L’étude recense des motifs d’espoir
Malgré ce tableau préoccupant, des motifs d’espoir subsistent, assure l’auteur de l’étude. Le premier moteur d’engagement demeure le désir d’être utile à la commune : près d’un Français sur deux cite le souhait de changer les choses de l’intérieur (47 %) et de contribuer concrètement à la vie locale (45 %). La possibilité de faire entendre la voix des oubliés (46 %), l’envie de faire contrepoids à des décisions jugées injustes (44 %), la volonté de représenter un collectif ou une génération (29 %) ou d’acquérir des compétences nouvelles (28 %) participent également de la dynamique d’engagement.
Le sentiment d’efficacité politique et la reconnaissance du mandat sont également des leviers puissants.
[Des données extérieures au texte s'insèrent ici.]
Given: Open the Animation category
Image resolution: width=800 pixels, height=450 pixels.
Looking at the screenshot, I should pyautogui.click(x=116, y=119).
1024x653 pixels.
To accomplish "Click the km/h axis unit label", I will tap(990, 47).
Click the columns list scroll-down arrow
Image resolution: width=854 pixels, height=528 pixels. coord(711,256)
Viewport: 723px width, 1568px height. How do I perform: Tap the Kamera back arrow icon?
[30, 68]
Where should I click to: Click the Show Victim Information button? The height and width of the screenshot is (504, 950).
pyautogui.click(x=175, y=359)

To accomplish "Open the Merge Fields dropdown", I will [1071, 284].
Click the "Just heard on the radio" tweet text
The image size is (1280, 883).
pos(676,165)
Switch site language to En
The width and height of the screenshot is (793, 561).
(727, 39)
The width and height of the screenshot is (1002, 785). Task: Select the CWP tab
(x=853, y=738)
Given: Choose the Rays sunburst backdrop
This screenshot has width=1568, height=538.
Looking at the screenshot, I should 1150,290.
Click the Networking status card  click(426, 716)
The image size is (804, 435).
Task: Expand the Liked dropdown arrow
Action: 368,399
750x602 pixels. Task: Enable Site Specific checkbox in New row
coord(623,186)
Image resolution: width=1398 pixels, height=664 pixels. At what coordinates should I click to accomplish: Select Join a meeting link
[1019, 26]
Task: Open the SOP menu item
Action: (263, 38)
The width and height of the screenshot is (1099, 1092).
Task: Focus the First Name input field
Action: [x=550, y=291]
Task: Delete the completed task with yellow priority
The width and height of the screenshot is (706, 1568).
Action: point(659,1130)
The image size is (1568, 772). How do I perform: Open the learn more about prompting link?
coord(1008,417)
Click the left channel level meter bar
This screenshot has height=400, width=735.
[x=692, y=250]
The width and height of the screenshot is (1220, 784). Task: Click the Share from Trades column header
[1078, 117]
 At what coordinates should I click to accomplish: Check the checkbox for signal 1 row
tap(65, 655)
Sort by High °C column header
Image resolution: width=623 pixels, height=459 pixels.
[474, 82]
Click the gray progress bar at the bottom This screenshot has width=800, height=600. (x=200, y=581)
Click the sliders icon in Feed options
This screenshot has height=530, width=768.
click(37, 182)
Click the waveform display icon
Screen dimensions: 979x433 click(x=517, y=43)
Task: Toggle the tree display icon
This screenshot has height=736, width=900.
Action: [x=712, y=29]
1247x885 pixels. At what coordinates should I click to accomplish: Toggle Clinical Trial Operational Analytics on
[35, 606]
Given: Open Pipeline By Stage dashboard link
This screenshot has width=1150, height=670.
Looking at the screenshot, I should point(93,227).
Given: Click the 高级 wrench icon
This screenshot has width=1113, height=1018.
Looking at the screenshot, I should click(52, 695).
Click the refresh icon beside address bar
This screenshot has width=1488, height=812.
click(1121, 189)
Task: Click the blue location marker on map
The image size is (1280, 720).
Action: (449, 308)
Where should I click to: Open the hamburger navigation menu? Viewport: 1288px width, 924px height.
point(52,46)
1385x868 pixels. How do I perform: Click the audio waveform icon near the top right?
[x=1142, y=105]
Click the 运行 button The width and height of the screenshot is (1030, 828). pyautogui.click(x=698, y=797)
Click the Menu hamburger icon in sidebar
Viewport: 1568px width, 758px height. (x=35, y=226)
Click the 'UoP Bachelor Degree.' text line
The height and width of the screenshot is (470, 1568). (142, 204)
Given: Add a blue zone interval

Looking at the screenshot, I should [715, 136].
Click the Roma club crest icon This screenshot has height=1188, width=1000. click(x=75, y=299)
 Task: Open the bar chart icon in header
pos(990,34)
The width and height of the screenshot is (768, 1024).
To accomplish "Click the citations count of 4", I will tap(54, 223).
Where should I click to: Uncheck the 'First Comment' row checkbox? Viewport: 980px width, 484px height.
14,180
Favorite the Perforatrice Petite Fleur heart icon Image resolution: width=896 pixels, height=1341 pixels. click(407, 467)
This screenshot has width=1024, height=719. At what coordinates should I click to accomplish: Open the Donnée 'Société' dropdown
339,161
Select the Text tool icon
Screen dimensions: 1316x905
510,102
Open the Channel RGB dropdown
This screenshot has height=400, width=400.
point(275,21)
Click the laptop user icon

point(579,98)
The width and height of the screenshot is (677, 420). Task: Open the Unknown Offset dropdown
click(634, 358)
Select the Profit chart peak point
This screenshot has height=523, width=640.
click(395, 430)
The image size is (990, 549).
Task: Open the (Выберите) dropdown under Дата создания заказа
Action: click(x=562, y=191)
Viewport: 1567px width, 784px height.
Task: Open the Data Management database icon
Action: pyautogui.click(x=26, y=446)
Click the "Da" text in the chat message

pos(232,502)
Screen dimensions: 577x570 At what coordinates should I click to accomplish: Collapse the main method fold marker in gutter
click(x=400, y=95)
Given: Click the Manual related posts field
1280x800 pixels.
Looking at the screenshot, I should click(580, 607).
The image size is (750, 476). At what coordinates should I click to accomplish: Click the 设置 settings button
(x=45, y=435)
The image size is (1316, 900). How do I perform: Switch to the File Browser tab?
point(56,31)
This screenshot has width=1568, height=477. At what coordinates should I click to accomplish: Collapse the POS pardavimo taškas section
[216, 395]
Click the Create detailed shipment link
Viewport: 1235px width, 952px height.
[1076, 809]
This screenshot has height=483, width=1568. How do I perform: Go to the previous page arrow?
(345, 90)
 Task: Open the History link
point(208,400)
Fort de ces constats, l’auteur de l’étude dessine trois scénarios futurs pour la démocratie locale.
- Le délitement progressif : tarissement du vivier civique, multiplication des listes uniques, abstention record et marginalisation du conseil municipal au profit de l’intercommunalité et de la technocratie.
- La rationalisation technocratique : transformation des conseils municipaux en chambres d’enregistrement, montée en puissance de la gestion professionnelle et de la démocratie numérique, mais éloignement du pouvoir et perte du lien de proximité.
- La refondation civique : revalorisation statutaire et symbolique du mandat, soutien aux listes citoyennes, simplification administrative, diversification des formes d’engagement, et ancrage d’une démocratie participative vivante et inclusive.
À l’issue de son étude, Benjamin Morel trace « cinq axes pour revivifier la démocratie municipale ».
- Valoriser le mandat municipal : reconnaissance sociale, intégration du mandat dans les parcours professionnels, meilleure visibilité médiatique, campagnes d’information, bonification dans les concours de la fonction publique.
- Réduire les barrières d’entrée : simplifier les démarches, développer la formation et l’accompagnement des candidats, renforcer les dispositifs de mentorat et de soutien logistique.
- Encourager la participation sous toutes ses formes : soutien aux listes citoyennes, innovation démocratique (jurys citoyens, budgets participatifs…), implication des jeunes et des publics éloignés de la vie politique.
- Recréer l’écosystème civique local : densification du tissu associatif, liens intergénérationnels, coopération entre collectivités, universités et acteurs de la société civile.
- Rééquilibrer les pouvoirs locaux : renforcer l’autonomie et la clarté des responsabilités, garantir des ressources suffisantes, promouvoir la proximité et la responsabilité démocratique.